All joking aside, I can't see any way that this is not an instant kill for anything inside the pit. You can't try to burrow your way out, since the pit is an extra-dimensional space. The rules for Create Pit specifically state that at the end of the spell, in one round the floor of the pit rises back up to it's original level. Then, anything in the pit is caught between the ultimate rock (the planet) and a hard place (unmovable DR 30, 20 HP per CL force wall). Since the wall isn't actually in the pit, there is no interference between spells. You can't save because there is no where to escape to. What ever was in the pit is now smashed into a 1 inch high meat pancake. Armor won't help. DR and SR won't help. Unless you can escape magically (gaseous form, teleport) or somehow break through the wall (good luck), you're 100% boned. It's the ultimate trash compactor.

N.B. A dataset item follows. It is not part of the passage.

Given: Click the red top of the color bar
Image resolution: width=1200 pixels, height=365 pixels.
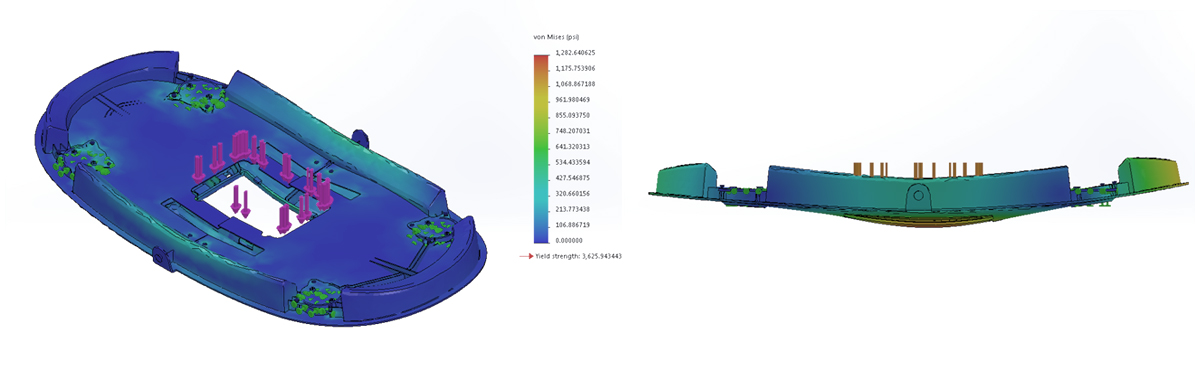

Granted, any equipment carried by the smashees is completely trashed, but still, I call shenanigans. Anyone have any thoughts?


Denwar wrote:

Granted, any equipment carried by the smashees is completely trashed, but still, I call shenanigans. Anyone have any thoughts?

If it came up, I'd probably place the character in the closest available space and use the rules for being shunted through solid material from Blink, i.e. 1d6 damage per 5' of shunting.

Generally speaking, D&D spells make it tough to squish opponents to death (cf. Passwall, Dimension Door, Blink).

Dark Archive

Well, to stop the 9 billion posts, remove the flat wall of force (which is impossible by the spell's description) and say an oracle puts a rainbow bridge over it.

Regardless, like the elemental "jumping" from the ceiling or a room crushing, it is up to the GM to arbitrate. In most cases of a "shunting" (blink, teleport) it's a d6 per 10 feet. So they'd take a whopping 1d6 damage and be magically "shunted" out.


Thalin wrote:
In most cases of a "shunting" (blink, teleport) it's a d6 per 10 feet. So they'd take a whopping 1d6 damage and be magically "shunted" out.

Actually, Blink works differently from Dimension Door and they both work differently from Teleport. So take your pick; none of them are particularly damaging, at any rate.

Shadow Lodge

Pathfinder Adventure Path, Lost Omens, Rulebook, Starfinder Adventure Path Subscriber

Its very fun to use the pit spells with time stop however. if you can get them off put a prismatic sphere in the pit and then wall the pit off so they can't jump out of the way the sheer amount of saves for going through a prismatic wall becomes quite silly. Put the sphere 5 feet above the floor of the pit and then drop a cloud kill into the bottom and watch enemies die a horrible nigh inescapable death.


Or cast created water and sneak att the floaters. With summoned sharks...

Liberty's Edge

Ah, good catch. I missed the bit about not being able to lay force walls flat.

Anywho, I knew it was too good to be true. Still, the concept can be used in a similar manner with Hungry Pit and stone Wall.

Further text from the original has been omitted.